_Tarefas obrigatórias_
1) Transcreva literalmente um trecho do relato sobre o açude Castanhão: comece no trecho que contém "O Açude foi" e pare depois de "afetados pelas águas.".
2) Segundo o relato sobre o açude Castanhão, em que ano o açude sangrou?

_Texto fornecido_
------------------------------------------------
O Açude foi entregue em 2002, e naquela época havia uma projeção de que ele levaria ao menos 10 anos para encher. Mas, em 2004, o açude sangrou. “Teve um senhor que não queria sair e pegaram ele na carreira”, conta o morador de Jaguaribara, professor aposentado, Francisco Isaac da Silva, em referência a alguns moradores da zona rural da antiga cidade que insistiram em permanecer na área que seria alagada pelo Castanhão e pouco mais de 2 anos após a saída foram afetados pelas águas. 

“Quando terminou a obra, houve uma grande chuva. O povo que morava na Bacia ainda, eles tinham certeza, segundo os engenheiros, que aqui só ia encher com 10 anos, mas só bastou 30 dias de chuva que encheu. Era um clamor grande. Muita gente dentro da barragem, helicóptero tirando. Às vezes iam tirar nas canoas, a canoa virava”, rememora.
------------------------------------------------
(Listagem para localizar itens descritos)
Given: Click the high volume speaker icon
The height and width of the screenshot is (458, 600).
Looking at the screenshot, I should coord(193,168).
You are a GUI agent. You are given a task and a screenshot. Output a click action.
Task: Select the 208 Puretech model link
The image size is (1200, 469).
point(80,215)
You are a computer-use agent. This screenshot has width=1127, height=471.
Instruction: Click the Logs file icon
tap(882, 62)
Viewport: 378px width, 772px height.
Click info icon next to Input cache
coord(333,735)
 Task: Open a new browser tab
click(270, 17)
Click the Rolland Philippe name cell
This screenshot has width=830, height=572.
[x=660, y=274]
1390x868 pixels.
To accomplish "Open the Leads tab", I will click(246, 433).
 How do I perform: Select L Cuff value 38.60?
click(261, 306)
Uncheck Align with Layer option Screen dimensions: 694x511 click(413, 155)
------------------------------------------------
_Soluções dos exercícios_
1)
O Açude foi entregue em 2002, e naquela época havia uma projeção de que ele levaria ao menos 10 anos para encher. Mas, em 2004, o açude sangrou. “Teve um senhor que não queria sair e pegaram ele na carreira”, conta o morador de Jaguaribara, professor aposentado, Francisco Isaac da Silva, em referência a alguns moradores da zona rural da antiga cidade que insistiram em permanecer na área que seria alagada pelo Castanhão e pouco mais de 2 anos após a saída foram afetados pelas águas.

2) Em 2004.